A bottle tax to raise money for Baltimore’s dilapidated city schools has landed at the City Council, with Mayor Stephanie Rawlings-Blake’s announcement Monday of the details of her much-anticipated plan to address the problem.
At a news conference held at one of those schools, Johnston Square Elementary, Rawlings-Blake preempted critics who might knock her proposal for being inadequate to the task at hand.
“Some will say, okay, you’re not fixing the entire problem immediately” and conclude it’s not worth doing at all, she said. She chided those critics, saying “rarely, if ever, do they offer solutions. “
“Today, I’m offering a physically sound solution,” Rawlings-Blake said. “I want to invest in the schools now, not next month or next year.”
If her approach were to yield the promised funding, it would represent a fraction of the need. The American Civil Liberties Union of Maryland has estimated that repairing or replacing the run-down school facilities would cost $2.8 billion.
The administration’s proposed bottle tax hike, from two to five cents, would generate $10 million a year, her office estimates. Those funds, combined with other revenue raised through the mayor’s three-part plan, would allow schools to secure more than $300 million in bonds, according to her administration’s estimates.
But the groups who have been calling most vocally for school construction money showed up yesterday to applaud Rawlings-Blake for taking “a first step.”
“It’s Not Nothing”
“BUILD stands with the Mayor and calls on the City Council to pass the bottle tax as a first step along with other sources of funding to leverage the full $2.8 billion needed to fix our schools through a bond,” said Rev. Andrew Foster Connors, co-chair of the interfaith group (Baltimoreans United in Leadership Development.)
BUILD members wearing their trademark teal-colored tee shirts stood, literally, with Rawlings-Blake, as she faced the media. Among them was Terra Hiltner, a librarian at Holabird Academy who has worked at Johnston Square. Before the news conference, Hiltner pointed to the school cafeteria windows, the kind that push out and have no screens.
“If you want to cool it off in there you have to open them. But then bugs come in,” she said. “Kids can’t concentrate.”
She said ceiling tiles are falling down, there is no air conditioning on the second floor except in the library and in the cafeteria “chunks of chairs are missing.” Portable buildings house four classrooms and a food pantry, she added, and students have to go out in the wind, rain and snow to go from their classrooms to the cafeteria or library.

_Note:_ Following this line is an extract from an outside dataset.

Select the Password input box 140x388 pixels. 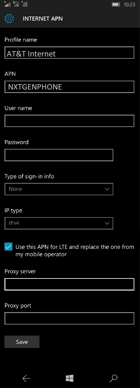click(59, 155)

Students pressed their faces to the grimy, cloudy windows to watch the gaggle of media and officials outside.
Also present at the news conference were representatives of Transform Baltimore and the Baltimore Education Coalition (BEC), including Bebe Verdery, director of the ACLU of Maryland’s Education Reform Project.

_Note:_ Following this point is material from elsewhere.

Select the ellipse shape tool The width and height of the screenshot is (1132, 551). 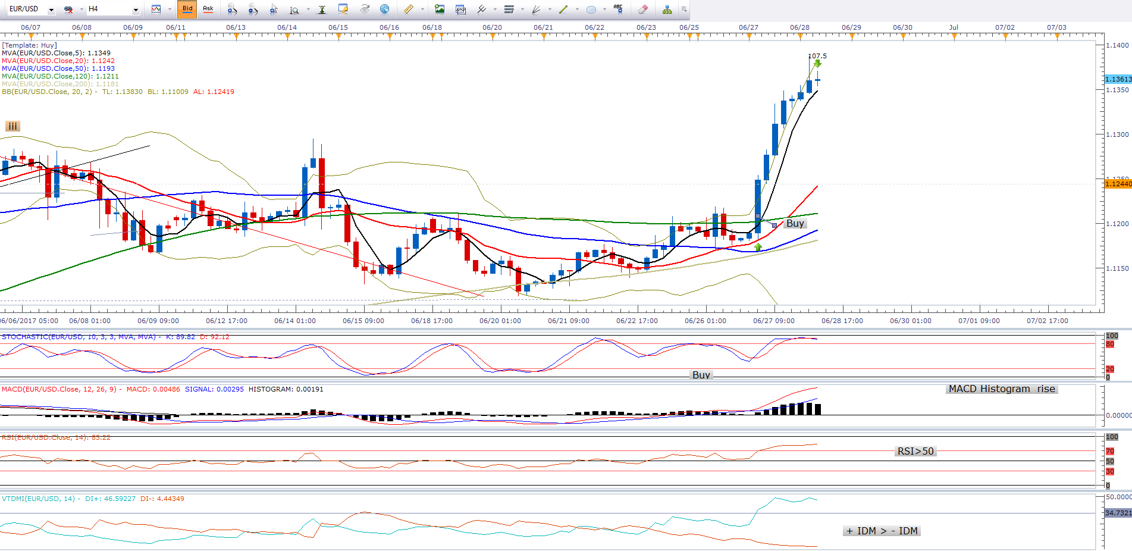[x=591, y=9]
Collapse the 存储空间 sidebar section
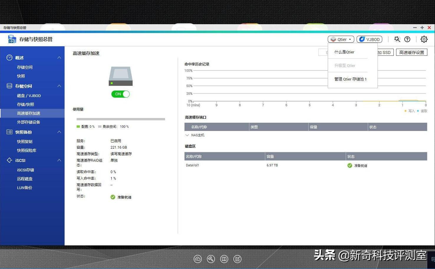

Verdery also praised Rawlings-Blake for taking action, even though the Mayor’s plan is much less ambitious than the financing strategy Verdery’s coalition is proposing, modeled on one used successfully in Greenville, S.C.
“It’s not nothing,” Verdery said. “That $10 million (in bottle tax revenue) could be used to leverage $155 million.
Verdery said her group has expressed concern to Rawlings-Blake that the revenue might not be a dependable funding source, since the council could bow to political pressure and repeal the tax increase.
“It might be something that could be handled with a charter amendment,” Verdery said. “The administration understands what we’re saying here. They are talking to us about it.”
Lobbyists Stand Across the Street
As if to underline the political precariousness of the mayor’s plan, a cluster of beverage industry lobbyists stood across the street from the school observing the news conference.
Ellen Valentino, of the Maryland, D.C., Delaware Beverage Association, said the two-cent city bottle tax imposed last year after months of debate pushes shoppers into surrounding counties without the tax.
Rawlings-Blake, who said at the time the revenue was needed to save city jobs and continue city services, had originally proposed a 4-cent tax.
The other sources of revenue Rawlings-Blake proposes to use include 10 percent of city revenue from the proposed slots casino near the stadiums, an estimated $1.2 million, and $12 million from in savings from changes in the city’s contribution to school system costs.
Rawlings-Blake said the problem of crumbling school facilities is serious: “We have reached a breaking point, and it is time to act now.”